Task to complete.
The answer must be an exact copy of all the data below.

+++++

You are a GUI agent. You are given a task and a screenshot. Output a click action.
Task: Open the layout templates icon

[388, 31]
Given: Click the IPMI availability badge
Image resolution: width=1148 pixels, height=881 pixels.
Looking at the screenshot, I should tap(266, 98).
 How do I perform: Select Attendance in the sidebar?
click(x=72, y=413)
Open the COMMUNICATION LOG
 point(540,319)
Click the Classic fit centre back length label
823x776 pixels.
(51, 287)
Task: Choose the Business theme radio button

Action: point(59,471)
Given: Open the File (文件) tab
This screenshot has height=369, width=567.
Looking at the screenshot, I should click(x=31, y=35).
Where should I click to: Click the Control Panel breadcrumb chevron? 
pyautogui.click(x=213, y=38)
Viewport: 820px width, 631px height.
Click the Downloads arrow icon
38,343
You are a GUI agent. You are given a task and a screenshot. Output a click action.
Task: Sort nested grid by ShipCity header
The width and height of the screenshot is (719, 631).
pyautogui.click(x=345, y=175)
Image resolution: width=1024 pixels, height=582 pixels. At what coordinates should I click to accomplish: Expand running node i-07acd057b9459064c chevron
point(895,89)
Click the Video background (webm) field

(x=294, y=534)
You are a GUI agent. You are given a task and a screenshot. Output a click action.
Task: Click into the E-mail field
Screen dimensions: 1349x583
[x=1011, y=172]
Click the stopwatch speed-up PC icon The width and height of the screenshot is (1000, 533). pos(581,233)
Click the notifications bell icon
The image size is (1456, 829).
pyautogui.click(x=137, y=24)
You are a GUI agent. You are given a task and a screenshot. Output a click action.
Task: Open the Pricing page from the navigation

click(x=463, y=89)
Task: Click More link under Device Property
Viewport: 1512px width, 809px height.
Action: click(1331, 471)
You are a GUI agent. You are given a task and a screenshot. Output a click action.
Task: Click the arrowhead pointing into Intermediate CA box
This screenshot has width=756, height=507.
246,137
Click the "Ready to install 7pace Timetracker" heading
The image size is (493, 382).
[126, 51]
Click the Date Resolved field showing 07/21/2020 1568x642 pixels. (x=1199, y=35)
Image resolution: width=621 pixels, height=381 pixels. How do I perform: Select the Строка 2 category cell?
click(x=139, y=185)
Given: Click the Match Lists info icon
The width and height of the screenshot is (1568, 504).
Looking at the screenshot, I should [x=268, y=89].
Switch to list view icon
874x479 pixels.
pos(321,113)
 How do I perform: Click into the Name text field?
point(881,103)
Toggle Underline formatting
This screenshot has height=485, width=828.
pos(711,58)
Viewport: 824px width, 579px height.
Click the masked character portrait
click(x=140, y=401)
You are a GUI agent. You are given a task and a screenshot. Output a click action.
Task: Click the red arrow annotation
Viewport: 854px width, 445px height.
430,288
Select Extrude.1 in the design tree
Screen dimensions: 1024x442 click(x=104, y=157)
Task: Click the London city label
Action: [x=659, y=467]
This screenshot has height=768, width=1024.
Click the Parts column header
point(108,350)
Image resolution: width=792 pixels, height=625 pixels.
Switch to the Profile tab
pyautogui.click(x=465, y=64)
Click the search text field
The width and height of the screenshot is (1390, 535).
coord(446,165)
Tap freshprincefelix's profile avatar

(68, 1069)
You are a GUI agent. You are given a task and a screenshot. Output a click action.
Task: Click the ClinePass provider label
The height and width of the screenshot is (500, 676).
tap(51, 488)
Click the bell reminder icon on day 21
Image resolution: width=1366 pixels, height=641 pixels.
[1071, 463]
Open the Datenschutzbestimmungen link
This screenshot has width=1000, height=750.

+++++

Written reply.
You are a GUI agent. You are given a task and a screenshot. Output a click action.
Task: Open the layout templates icon

[388, 31]
Given: Click the IPMI availability badge
Image resolution: width=1148 pixels, height=881 pixels.
Looking at the screenshot, I should tap(266, 98).
 How do I perform: Select Attendance in the sidebar?
click(x=72, y=413)
Open the COMMUNICATION LOG
 point(540,319)
Click the Classic fit centre back length label
823x776 pixels.
(51, 287)
Task: Choose the Business theme radio button

Action: point(59,471)
Given: Open the File (文件) tab
This screenshot has height=369, width=567.
Looking at the screenshot, I should click(x=31, y=35).
Where should I click to: Click the Control Panel breadcrumb chevron? 
pyautogui.click(x=213, y=38)
Viewport: 820px width, 631px height.
Click the Downloads arrow icon
38,343
You are a GUI agent. You are given a task and a screenshot. Output a click action.
Task: Sort nested grid by ShipCity header
The width and height of the screenshot is (719, 631).
pyautogui.click(x=345, y=175)
Image resolution: width=1024 pixels, height=582 pixels. At what coordinates should I click to accomplish: Expand running node i-07acd057b9459064c chevron
point(895,89)
Click the Video background (webm) field

(x=294, y=534)
You are a GUI agent. You are given a task and a screenshot. Output a click action.
Task: Click into the E-mail field
Screen dimensions: 1349x583
[x=1011, y=172]
Click the stopwatch speed-up PC icon The width and height of the screenshot is (1000, 533). pos(581,233)
Click the notifications bell icon
The image size is (1456, 829).
pyautogui.click(x=137, y=24)
You are a GUI agent. You are given a task and a screenshot. Output a click action.
Task: Open the Pricing page from the navigation

click(x=463, y=89)
Task: Click More link under Device Property
Viewport: 1512px width, 809px height.
Action: click(1331, 471)
You are a GUI agent. You are given a task and a screenshot. Output a click action.
Task: Click the arrowhead pointing into Intermediate CA box
This screenshot has width=756, height=507.
246,137
Click the "Ready to install 7pace Timetracker" heading
The image size is (493, 382).
[126, 51]
Click the Date Resolved field showing 07/21/2020 1568x642 pixels. (x=1199, y=35)
Image resolution: width=621 pixels, height=381 pixels. How do I perform: Select the Строка 2 category cell?
click(x=139, y=185)
Given: Click the Match Lists info icon
The width and height of the screenshot is (1568, 504).
Looking at the screenshot, I should [x=268, y=89].
Switch to list view icon
874x479 pixels.
pos(321,113)
 How do I perform: Click into the Name text field?
point(881,103)
Toggle Underline formatting
This screenshot has height=485, width=828.
pos(711,58)
Viewport: 824px width, 579px height.
Click the masked character portrait
click(x=140, y=401)
You are a GUI agent. You are given a task and a screenshot. Output a click action.
Task: Click the red arrow annotation
Viewport: 854px width, 445px height.
430,288
Select Extrude.1 in the design tree
Screen dimensions: 1024x442 click(x=104, y=157)
Task: Click the London city label
Action: [x=659, y=467]
This screenshot has height=768, width=1024.
Click the Parts column header
point(108,350)
Image resolution: width=792 pixels, height=625 pixels.
Switch to the Profile tab
pyautogui.click(x=465, y=64)
Click the search text field
The width and height of the screenshot is (1390, 535).
coord(446,165)
Tap freshprincefelix's profile avatar

(68, 1069)
You are a GUI agent. You are given a task and a screenshot. Output a click action.
Task: Click the ClinePass provider label
The height and width of the screenshot is (500, 676).
tap(51, 488)
Click the bell reminder icon on day 21
Image resolution: width=1366 pixels, height=641 pixels.
[1071, 463]
Open the Datenschutzbestimmungen link
This screenshot has width=1000, height=750.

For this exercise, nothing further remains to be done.